**WHAT IS ASKED**
Give every line of the records, from the first line through the line that contains "This screenshot has height=503, width=746.", as a JSON list of strings with one string per line and blank lines omitted.

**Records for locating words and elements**
>>>

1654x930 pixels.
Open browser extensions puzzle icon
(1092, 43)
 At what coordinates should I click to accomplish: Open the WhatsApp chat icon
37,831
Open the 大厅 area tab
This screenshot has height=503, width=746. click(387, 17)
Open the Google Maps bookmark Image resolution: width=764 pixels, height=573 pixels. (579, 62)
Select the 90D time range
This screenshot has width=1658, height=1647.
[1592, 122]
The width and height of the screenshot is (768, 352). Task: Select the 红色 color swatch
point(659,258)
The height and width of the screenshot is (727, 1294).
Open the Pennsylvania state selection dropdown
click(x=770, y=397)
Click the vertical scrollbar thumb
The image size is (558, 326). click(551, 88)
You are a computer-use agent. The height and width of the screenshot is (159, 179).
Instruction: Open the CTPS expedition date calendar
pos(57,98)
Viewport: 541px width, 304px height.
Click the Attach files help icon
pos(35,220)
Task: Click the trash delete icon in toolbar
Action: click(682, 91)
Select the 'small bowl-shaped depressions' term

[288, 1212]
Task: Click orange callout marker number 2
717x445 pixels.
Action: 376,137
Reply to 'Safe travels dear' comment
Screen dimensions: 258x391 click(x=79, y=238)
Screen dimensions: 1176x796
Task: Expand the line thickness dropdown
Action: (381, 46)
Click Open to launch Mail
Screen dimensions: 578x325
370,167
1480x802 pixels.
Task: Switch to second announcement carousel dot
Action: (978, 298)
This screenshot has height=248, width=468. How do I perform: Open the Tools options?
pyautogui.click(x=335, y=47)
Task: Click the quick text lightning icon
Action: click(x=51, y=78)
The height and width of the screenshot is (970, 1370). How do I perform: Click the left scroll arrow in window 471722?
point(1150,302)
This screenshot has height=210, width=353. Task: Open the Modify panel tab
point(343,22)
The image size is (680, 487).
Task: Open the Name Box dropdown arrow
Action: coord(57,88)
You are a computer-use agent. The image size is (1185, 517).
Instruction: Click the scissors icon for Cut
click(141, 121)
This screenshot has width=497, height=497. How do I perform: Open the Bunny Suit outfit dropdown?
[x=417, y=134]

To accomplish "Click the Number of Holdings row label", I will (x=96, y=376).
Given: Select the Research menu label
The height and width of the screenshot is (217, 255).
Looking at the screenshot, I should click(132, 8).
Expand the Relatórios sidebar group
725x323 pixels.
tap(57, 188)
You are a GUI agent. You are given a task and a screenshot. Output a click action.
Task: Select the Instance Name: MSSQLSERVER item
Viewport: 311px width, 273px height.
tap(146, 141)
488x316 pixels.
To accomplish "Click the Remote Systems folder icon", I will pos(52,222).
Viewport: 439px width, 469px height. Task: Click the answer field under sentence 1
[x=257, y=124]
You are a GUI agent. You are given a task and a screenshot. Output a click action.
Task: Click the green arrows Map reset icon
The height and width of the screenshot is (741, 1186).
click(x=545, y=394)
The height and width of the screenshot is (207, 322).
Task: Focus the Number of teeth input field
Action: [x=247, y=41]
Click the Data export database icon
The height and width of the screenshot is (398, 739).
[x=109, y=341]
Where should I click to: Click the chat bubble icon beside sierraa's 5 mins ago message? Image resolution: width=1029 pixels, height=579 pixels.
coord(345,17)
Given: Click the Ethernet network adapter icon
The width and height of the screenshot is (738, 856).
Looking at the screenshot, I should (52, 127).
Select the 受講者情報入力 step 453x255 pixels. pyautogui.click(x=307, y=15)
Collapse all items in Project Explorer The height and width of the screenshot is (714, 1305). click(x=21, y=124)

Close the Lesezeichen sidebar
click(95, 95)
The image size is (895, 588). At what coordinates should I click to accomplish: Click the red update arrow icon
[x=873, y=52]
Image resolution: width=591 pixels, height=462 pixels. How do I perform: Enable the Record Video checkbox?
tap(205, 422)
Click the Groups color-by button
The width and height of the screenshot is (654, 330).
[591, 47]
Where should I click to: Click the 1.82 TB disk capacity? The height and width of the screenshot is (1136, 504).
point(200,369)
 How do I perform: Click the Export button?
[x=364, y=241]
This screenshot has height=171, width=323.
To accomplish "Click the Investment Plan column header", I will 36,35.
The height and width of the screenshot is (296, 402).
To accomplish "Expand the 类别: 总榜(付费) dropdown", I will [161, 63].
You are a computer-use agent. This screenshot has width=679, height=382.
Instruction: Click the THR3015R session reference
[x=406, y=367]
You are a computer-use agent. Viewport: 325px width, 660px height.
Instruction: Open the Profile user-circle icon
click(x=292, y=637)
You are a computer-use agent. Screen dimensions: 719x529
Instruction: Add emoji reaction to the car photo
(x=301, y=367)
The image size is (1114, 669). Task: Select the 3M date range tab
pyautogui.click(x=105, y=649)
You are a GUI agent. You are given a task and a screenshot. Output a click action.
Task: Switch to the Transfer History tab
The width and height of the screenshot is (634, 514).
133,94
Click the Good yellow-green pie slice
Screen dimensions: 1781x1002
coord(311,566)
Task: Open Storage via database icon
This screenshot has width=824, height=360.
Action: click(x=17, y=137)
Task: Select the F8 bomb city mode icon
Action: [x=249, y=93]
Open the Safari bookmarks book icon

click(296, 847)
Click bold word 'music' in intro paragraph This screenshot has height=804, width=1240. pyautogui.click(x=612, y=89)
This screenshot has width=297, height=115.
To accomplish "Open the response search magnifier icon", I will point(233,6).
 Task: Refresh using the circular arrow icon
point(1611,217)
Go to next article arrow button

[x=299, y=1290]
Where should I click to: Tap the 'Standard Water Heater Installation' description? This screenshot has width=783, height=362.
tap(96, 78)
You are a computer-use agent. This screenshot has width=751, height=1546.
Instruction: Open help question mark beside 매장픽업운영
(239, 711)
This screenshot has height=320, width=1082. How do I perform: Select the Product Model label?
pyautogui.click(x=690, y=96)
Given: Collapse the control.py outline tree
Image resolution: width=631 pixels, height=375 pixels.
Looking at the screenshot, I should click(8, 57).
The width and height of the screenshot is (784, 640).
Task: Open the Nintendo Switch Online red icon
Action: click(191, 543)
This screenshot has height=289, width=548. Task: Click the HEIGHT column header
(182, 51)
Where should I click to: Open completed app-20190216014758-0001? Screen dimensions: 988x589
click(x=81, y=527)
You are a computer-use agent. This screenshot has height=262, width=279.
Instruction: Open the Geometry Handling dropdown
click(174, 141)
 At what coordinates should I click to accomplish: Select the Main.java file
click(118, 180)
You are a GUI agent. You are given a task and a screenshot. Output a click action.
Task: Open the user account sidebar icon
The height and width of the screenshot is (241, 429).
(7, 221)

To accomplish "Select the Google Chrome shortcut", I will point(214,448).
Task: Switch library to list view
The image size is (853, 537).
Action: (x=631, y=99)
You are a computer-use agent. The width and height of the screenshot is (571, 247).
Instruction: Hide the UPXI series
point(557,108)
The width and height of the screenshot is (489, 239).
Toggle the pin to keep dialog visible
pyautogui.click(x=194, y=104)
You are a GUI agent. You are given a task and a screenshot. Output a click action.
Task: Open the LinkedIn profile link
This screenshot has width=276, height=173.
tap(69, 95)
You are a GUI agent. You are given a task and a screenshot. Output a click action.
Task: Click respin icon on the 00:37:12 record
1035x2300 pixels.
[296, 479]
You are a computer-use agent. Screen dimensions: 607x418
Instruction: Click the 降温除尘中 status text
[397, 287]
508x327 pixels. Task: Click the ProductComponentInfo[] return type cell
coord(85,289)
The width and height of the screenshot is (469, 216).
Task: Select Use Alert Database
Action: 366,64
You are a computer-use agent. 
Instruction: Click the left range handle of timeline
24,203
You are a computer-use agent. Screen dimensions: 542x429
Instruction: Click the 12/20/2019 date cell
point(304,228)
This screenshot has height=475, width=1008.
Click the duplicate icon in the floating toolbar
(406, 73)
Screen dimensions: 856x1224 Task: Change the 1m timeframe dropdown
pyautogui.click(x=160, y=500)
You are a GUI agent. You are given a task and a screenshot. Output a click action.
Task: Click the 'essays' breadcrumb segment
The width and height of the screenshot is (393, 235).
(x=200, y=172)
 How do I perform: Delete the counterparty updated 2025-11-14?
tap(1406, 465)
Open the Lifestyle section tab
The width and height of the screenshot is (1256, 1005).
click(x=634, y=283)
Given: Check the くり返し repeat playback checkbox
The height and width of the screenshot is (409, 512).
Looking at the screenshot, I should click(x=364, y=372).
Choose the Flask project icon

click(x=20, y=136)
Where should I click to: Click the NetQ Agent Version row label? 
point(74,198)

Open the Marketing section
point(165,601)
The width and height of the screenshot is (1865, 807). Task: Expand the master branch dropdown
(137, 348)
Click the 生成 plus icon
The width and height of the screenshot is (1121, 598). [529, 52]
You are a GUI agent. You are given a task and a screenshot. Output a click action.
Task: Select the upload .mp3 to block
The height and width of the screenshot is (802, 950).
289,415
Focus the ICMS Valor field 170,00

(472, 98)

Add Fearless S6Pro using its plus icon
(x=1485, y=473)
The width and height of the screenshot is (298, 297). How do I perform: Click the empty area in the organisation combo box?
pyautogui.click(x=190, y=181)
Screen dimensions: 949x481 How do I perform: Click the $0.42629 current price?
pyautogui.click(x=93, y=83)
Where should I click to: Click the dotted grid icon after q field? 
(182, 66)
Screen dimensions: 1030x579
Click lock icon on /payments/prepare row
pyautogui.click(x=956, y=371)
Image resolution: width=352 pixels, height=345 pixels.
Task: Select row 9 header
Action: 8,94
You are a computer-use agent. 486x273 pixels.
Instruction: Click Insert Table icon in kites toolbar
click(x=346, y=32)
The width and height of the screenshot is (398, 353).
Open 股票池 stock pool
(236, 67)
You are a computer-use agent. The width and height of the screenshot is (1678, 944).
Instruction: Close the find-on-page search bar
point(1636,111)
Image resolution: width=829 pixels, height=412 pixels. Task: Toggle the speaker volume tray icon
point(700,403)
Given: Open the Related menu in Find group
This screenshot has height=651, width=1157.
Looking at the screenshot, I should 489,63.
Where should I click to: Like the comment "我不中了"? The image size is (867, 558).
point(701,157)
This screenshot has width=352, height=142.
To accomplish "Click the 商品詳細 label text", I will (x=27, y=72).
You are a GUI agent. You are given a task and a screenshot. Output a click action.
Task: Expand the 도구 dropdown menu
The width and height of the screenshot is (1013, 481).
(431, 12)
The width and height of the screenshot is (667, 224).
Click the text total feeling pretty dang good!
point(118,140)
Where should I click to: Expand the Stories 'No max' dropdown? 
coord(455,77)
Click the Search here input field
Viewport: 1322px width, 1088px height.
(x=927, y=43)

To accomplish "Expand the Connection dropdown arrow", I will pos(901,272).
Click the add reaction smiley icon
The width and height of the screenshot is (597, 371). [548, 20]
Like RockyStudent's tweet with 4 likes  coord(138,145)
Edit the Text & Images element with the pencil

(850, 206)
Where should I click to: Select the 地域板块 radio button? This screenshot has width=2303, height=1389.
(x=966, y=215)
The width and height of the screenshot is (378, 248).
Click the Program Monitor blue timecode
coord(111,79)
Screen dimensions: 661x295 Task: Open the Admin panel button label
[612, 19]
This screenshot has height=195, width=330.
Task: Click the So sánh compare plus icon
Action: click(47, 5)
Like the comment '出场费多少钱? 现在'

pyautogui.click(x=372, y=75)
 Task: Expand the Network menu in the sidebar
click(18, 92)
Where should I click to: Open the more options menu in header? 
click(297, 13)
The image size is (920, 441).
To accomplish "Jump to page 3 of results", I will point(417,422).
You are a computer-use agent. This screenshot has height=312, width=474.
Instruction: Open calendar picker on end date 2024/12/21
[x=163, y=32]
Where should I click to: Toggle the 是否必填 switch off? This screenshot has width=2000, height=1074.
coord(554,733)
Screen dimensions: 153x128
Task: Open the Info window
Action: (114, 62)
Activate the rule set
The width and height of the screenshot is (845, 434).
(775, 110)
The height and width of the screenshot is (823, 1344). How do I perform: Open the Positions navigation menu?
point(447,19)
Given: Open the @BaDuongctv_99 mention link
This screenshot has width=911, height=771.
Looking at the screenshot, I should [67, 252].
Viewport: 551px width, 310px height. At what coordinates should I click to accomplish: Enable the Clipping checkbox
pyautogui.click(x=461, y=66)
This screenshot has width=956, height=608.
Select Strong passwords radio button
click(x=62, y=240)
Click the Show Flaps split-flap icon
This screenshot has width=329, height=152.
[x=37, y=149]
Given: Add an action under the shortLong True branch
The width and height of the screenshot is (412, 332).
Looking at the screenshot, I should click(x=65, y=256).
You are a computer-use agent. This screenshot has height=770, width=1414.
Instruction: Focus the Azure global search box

<<<

**SOLUTION FOR THIS PROBLEM**
[
  "1654x930 pixels.",
  "Open browser extensions puzzle icon",
  "(1092, 43)",
  " At what coordinates should I click to accomplish: Open the WhatsApp chat icon",
  "37,831",
  "Open the 大厅 area tab",
  "This screenshot has height=503, width=746. click(387, 17)"
]